Côte d’Ivoire: “un 3e scrutin est exclu à Bassam’’, estime Adjoumani

Adjoumani s'oppose à la reprise des élections à Bassam

Le porte-parole du Rassemblement des houphouetistes pour la démocratie et la paix (RHDP, coalition au pouvoir en Côte d’Ivoire), Kobenan Kouassi Adjoumani, a affirmé lundi qu’un troisième round de l’élection municipale à Bassam était “exclu’’, expliquant que les électeurs de cette commune balnéaire située à 43 Km à l’est d’Abidjan étaient “fatigués de voter’’.

Adjoumani s'oppose à la reprise des élections à Bassam

“Un 3e scrutin municipal à Bassam est exclu. Les populations ont déjà choisi Jean-Louis Moulot deux fois en trois mois. Autant de fois que le scrutin sera repris, autant de fois M. Ezaley sera battu et autant de fois, il organisera la contestation et la violence’’, a affirmé M. Adjoumani, lors d’une conférence au siège provisoire du RHDP à Cocody.

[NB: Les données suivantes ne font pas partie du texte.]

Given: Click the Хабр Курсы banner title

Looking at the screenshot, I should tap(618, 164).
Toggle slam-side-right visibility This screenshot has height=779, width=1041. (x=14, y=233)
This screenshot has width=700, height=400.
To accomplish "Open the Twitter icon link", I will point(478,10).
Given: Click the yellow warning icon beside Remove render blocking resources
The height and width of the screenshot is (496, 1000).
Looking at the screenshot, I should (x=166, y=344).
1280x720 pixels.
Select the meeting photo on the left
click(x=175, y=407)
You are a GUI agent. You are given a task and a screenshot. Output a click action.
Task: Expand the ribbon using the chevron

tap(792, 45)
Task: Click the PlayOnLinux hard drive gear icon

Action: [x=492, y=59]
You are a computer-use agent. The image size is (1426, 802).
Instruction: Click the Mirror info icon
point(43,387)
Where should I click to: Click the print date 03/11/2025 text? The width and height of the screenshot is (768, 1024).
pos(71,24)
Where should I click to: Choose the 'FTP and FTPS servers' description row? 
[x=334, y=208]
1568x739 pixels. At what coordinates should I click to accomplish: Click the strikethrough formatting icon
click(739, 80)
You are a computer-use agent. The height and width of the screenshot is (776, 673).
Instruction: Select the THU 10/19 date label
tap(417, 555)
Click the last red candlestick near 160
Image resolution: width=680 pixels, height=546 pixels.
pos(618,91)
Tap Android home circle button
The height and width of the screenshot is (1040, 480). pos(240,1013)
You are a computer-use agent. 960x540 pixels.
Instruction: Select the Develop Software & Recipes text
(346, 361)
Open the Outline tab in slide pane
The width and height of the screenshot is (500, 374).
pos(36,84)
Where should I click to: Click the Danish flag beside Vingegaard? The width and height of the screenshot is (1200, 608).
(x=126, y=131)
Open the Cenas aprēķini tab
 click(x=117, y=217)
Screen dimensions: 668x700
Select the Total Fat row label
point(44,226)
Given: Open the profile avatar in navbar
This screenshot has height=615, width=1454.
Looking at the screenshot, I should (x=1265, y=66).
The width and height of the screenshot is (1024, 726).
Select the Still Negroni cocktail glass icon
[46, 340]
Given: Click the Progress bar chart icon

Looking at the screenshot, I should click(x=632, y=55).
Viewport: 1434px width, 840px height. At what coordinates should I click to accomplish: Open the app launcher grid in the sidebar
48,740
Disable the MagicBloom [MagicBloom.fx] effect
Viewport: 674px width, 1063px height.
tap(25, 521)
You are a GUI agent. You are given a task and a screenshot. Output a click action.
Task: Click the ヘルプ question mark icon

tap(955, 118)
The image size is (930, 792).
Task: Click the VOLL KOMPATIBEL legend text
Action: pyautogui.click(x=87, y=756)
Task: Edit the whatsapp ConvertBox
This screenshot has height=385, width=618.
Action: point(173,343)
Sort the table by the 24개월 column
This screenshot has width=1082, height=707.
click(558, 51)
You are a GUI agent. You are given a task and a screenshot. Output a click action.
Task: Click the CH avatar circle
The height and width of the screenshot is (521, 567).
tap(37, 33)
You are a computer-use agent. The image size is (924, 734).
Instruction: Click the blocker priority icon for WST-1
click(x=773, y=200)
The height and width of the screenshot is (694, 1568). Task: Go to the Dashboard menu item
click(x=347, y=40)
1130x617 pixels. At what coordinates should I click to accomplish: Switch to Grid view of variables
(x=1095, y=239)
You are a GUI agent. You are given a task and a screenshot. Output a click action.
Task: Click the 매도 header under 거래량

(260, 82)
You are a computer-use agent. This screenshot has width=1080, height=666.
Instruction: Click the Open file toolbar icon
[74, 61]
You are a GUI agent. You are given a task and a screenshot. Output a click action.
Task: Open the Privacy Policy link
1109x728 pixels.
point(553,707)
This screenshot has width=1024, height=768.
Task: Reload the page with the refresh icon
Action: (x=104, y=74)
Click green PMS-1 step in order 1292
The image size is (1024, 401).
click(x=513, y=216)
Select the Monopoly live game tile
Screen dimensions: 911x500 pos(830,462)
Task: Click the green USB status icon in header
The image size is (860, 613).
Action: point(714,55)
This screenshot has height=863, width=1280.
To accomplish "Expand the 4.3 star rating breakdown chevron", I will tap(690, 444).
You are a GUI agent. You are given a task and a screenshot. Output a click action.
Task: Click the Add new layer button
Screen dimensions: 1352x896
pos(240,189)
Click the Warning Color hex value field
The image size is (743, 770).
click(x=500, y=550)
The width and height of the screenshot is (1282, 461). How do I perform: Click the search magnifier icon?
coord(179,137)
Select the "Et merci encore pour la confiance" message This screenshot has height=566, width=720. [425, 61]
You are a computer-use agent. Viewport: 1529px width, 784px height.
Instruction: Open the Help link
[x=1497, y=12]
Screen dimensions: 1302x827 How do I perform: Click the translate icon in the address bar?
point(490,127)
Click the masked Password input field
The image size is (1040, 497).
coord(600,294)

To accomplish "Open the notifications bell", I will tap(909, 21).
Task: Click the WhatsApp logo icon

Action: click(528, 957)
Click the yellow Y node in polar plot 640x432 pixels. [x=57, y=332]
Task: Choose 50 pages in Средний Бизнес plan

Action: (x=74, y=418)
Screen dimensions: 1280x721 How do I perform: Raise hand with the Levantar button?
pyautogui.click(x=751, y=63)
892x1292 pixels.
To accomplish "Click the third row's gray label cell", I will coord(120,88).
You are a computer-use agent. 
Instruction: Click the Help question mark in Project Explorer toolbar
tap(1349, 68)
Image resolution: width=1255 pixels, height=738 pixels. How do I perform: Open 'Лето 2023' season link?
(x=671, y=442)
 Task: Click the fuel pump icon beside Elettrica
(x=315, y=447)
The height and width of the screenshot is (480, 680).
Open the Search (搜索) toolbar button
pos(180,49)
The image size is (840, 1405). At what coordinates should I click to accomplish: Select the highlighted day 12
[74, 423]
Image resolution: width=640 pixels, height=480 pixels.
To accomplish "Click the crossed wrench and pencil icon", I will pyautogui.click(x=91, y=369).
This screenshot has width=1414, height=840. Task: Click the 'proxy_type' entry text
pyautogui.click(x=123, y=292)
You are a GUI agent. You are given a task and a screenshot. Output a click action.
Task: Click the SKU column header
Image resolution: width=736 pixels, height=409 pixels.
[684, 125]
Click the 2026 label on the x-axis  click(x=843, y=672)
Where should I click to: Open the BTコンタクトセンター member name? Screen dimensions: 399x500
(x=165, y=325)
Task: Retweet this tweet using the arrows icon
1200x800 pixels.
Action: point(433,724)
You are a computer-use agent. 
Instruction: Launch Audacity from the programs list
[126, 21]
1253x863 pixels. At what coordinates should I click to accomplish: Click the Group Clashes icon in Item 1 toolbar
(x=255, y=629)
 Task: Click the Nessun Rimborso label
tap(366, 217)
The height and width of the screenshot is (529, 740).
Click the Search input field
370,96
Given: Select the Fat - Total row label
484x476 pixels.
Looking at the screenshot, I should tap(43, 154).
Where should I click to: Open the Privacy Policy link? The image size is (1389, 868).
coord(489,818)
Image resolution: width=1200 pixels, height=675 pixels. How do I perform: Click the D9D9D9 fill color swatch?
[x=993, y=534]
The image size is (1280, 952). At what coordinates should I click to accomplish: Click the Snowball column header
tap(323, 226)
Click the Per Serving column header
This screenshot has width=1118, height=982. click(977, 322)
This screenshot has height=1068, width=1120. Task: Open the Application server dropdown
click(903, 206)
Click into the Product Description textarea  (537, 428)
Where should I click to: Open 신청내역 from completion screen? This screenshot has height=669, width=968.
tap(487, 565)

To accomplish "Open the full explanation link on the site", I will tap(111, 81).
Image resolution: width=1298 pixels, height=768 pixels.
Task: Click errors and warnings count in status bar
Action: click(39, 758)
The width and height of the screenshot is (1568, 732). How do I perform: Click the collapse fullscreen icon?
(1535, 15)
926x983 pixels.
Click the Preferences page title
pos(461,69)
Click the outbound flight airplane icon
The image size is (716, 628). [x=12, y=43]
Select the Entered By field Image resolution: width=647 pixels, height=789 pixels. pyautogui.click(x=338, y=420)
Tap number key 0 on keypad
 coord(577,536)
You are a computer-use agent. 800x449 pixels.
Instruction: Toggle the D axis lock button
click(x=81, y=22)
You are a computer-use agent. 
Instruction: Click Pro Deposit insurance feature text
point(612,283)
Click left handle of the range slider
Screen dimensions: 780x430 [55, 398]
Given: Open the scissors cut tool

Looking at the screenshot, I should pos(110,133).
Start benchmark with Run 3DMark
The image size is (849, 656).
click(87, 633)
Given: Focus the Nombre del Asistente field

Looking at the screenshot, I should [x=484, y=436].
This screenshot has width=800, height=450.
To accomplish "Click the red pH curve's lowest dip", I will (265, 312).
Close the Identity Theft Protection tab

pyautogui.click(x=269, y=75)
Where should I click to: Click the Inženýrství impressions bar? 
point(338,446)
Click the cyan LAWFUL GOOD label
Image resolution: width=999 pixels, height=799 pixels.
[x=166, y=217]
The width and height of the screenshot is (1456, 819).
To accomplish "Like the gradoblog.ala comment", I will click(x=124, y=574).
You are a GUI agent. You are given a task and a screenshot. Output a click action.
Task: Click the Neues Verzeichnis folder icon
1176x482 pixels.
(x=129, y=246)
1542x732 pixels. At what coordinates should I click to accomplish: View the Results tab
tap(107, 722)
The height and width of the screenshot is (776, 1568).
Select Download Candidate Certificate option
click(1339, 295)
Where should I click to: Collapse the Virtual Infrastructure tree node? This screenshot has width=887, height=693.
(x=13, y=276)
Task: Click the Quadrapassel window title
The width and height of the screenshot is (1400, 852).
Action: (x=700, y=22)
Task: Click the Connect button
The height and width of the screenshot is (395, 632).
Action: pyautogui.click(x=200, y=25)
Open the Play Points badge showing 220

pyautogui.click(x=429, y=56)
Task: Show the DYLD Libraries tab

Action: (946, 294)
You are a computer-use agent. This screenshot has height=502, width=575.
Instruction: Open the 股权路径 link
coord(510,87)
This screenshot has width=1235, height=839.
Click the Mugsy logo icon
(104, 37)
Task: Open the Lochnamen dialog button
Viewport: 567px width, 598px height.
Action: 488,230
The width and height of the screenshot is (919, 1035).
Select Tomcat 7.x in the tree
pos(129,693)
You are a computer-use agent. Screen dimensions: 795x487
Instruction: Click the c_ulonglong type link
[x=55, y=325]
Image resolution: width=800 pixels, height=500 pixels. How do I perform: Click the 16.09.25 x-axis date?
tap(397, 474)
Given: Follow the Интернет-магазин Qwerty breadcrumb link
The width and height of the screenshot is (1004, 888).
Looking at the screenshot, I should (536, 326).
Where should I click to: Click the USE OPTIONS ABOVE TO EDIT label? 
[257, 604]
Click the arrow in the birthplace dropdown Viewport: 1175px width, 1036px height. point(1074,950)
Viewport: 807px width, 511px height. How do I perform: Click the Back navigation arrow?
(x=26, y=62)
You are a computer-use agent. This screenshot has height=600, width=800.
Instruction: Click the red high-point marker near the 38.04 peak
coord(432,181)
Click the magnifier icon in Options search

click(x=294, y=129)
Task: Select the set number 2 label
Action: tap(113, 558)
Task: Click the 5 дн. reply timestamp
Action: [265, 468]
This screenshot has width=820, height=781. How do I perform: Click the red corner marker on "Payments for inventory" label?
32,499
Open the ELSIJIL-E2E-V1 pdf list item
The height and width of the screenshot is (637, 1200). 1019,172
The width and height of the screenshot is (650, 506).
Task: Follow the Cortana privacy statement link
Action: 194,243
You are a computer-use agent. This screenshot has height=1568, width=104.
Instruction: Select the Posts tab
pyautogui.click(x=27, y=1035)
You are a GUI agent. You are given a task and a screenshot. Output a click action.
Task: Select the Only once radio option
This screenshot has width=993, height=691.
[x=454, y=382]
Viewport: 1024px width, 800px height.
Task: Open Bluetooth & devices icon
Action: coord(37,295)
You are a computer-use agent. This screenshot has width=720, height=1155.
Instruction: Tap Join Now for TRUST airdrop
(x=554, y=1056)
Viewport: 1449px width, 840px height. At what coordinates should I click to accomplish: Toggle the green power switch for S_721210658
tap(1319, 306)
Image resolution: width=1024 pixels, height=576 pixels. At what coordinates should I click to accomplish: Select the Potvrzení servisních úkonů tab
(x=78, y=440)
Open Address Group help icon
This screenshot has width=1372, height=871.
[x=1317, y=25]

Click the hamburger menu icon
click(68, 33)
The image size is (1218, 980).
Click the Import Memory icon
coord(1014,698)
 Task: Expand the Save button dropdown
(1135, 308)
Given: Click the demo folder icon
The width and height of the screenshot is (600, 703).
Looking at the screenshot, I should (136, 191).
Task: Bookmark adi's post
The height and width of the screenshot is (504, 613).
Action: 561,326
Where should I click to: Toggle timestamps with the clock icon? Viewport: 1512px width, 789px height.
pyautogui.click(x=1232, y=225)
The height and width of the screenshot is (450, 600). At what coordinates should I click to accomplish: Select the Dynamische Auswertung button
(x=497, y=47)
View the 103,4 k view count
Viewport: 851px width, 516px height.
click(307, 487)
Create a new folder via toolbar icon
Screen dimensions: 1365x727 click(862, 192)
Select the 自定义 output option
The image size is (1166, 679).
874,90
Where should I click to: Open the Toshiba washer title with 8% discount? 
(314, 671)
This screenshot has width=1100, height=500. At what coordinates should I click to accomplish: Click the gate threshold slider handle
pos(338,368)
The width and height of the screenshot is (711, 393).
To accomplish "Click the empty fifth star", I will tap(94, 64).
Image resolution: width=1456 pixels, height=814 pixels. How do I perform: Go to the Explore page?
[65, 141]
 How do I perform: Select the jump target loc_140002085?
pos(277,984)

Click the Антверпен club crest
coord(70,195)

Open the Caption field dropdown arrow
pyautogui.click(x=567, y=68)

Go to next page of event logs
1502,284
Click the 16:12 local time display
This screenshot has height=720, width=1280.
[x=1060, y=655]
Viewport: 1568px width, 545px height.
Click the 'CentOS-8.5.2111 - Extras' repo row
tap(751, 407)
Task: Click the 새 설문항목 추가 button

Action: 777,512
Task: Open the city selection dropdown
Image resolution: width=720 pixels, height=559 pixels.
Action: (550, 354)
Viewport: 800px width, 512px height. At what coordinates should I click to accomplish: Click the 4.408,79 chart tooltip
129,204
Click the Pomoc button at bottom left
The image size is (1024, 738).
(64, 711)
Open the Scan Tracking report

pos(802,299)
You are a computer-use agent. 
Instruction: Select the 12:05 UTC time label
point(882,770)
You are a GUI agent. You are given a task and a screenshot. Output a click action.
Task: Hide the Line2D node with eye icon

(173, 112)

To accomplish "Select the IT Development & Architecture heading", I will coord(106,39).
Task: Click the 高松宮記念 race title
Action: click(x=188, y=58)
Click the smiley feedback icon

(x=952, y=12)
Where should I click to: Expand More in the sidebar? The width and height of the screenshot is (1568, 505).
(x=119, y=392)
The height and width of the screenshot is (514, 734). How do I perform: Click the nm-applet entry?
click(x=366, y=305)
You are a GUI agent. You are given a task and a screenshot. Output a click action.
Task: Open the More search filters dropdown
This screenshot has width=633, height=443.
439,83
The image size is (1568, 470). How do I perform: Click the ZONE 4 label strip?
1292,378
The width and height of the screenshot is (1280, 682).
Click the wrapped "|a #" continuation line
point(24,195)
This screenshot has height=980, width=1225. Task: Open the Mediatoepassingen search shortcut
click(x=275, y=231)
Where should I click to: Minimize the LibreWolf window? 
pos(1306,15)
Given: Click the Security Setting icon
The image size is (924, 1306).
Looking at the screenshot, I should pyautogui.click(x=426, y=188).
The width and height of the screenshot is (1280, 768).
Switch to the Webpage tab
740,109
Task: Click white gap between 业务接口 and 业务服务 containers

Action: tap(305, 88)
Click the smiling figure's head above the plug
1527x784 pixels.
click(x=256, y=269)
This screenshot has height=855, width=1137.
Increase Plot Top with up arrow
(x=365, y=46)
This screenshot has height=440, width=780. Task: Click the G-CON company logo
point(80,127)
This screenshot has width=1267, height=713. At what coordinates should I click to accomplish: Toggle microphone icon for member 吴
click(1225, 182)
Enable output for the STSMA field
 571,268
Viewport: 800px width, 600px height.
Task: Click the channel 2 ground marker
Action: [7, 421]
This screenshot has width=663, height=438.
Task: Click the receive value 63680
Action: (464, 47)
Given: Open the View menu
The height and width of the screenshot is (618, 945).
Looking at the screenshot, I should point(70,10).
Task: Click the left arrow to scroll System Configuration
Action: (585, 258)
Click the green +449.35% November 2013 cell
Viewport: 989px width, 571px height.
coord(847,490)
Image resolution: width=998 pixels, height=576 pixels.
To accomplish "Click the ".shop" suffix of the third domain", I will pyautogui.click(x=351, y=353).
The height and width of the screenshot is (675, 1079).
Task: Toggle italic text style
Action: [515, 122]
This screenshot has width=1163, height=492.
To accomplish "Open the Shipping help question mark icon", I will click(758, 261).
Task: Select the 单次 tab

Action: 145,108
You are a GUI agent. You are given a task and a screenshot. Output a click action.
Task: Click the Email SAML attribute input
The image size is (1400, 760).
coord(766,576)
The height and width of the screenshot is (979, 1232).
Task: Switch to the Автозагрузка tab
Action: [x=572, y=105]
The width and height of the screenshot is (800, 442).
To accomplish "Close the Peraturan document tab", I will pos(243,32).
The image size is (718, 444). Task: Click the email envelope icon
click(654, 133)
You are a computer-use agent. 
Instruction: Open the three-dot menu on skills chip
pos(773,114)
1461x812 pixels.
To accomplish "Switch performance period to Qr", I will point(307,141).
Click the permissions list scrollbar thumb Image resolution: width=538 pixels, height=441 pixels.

Selon lui, les électeurs de Bassam “sont fatigués de voter’’ pour cette élection à l’issue de laquelle le maire sortant Georges Ezaley, candidat du Parti démocratique de Côte d’Ivoire (PDCI, ex-mouvance présidentielle), “a été battu deux fois de suite’’.

Des incidents se sont produits le 16 décembre lors des élections municipales partielles à Grand-Bassam, où près de 14 bureaux de vote ont été saccagés avec destruction d’urnes et de bulletins par des individus non identifiés.

La Commission électorale Indépendante (CEI) n’a pas tenu compte du vote dans ces 14 bureaux qui comptent 6.137 électeurs inscrits et a proclamé vainqueur, M. Moulot, candidat du RHDP avec 51,91% des suffrages, contre 45,72% pour M. Ezaley, qui conteste ce résultat.

Soutenu par son parti, il a annoncé un recours pour faire invalider la victoire de son adversaire et exigé la reprise du scrutin pour les 6.137 électeurs dont les voix n’ont pas été comptabilisées du fait des violences.

Pour le ministre Kobenan Kouassi Adjoumani, au côté duquel était assis M. Moulot, il est hors de question que la victoire du candidat du RHDP, qui avait été invalidée (sur saisine de M. Ezaley) une première fois par la cour suprême en raison d’irrégularités, soit de nouveau remise en cause.

“La justice ivoirienne a déjà donné une 2e chance à M. Ezaley. Si elle venait à remettre en cause une fois encore la victoire du RHDP, elle porterait l’entière responsabilité des événements que pourraient engendrer une telle décision’’, a-t-il averti.